EXTRACTED RECORDS: Begin
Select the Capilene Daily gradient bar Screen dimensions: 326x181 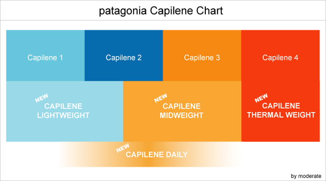(x=149, y=154)
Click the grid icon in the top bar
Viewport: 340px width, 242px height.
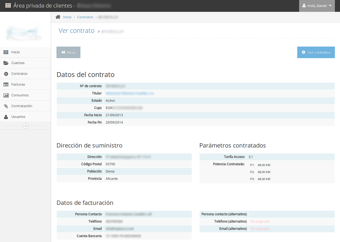click(x=8, y=5)

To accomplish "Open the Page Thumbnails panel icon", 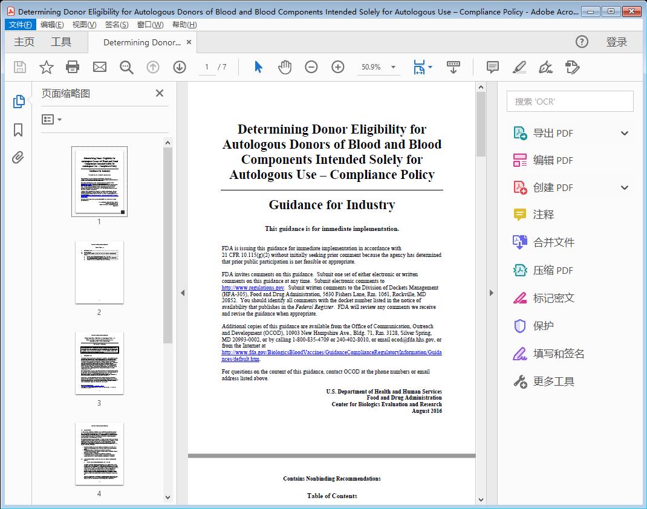I will point(18,102).
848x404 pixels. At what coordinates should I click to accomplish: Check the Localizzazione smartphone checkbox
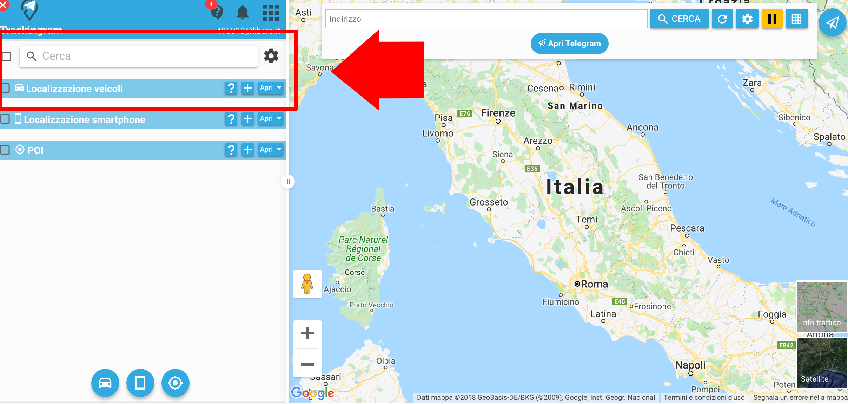point(5,119)
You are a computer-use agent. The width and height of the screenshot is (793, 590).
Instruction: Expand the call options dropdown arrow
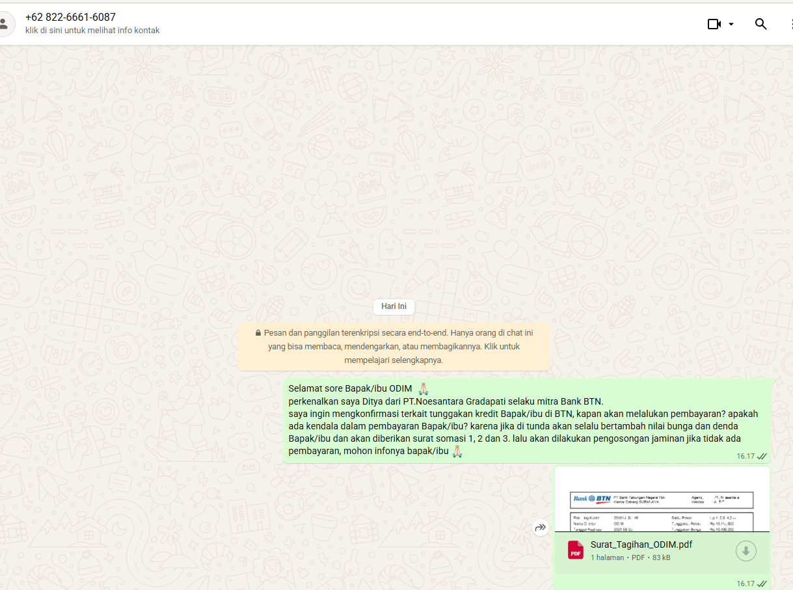[731, 24]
EXTRACTED RECORDS: End
YOUR OBJECTIVE ::
When you reach the line that contains "Instruction: Expand the", start reproducing, and continue word for word to the end of the records; skip all pictures.

EXERCISE RESPONSE ::
Instruction: Expand the call options dropdown arrow
[731, 24]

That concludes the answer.